■ What to do ■
Pull every line containing "Given" from the listing below.

■ Information provided ■
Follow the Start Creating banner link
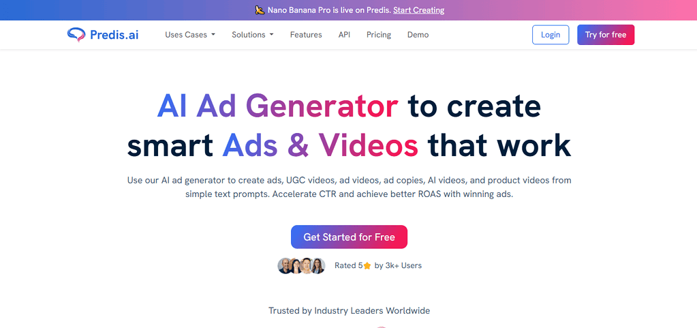Image resolution: width=697 pixels, height=328 pixels. click(418, 10)
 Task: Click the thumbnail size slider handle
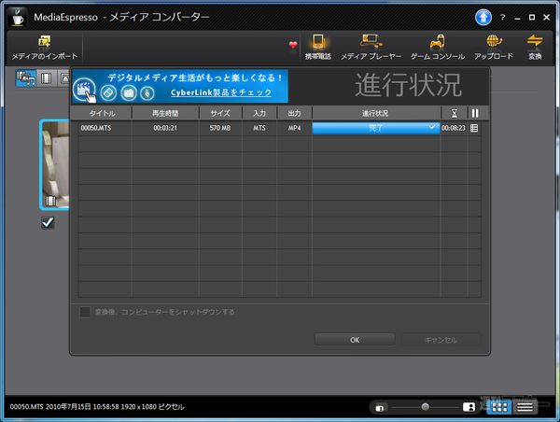click(426, 407)
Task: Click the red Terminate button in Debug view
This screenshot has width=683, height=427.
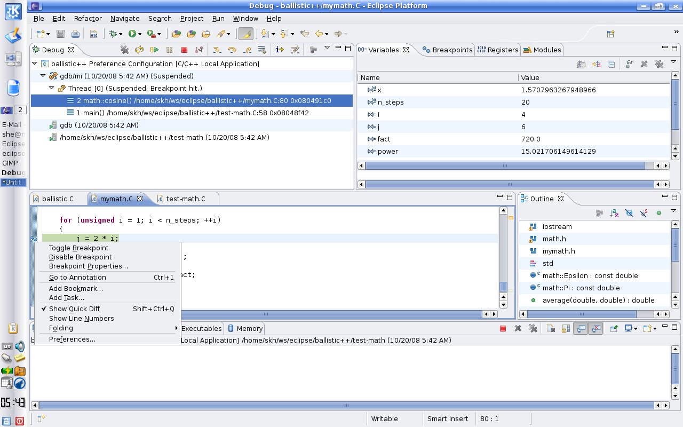Action: pos(184,50)
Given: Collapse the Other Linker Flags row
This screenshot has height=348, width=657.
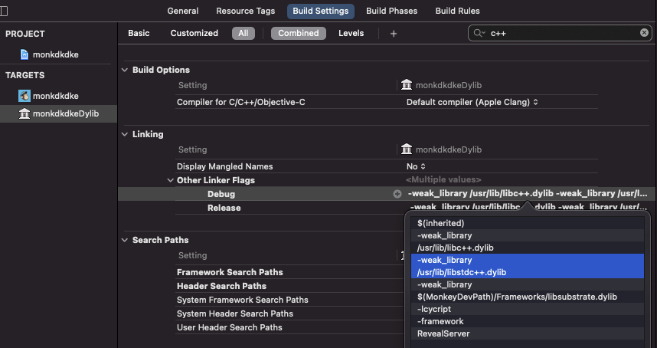Looking at the screenshot, I should [170, 180].
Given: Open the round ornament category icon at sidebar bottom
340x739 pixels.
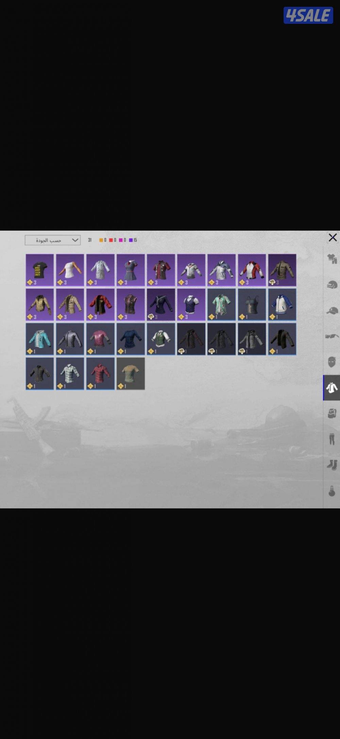Looking at the screenshot, I should pos(332,491).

■ Task result ■
Given: Collapse the Other Linker Flags row
Given: Open the round ornament category icon at sidebar bottom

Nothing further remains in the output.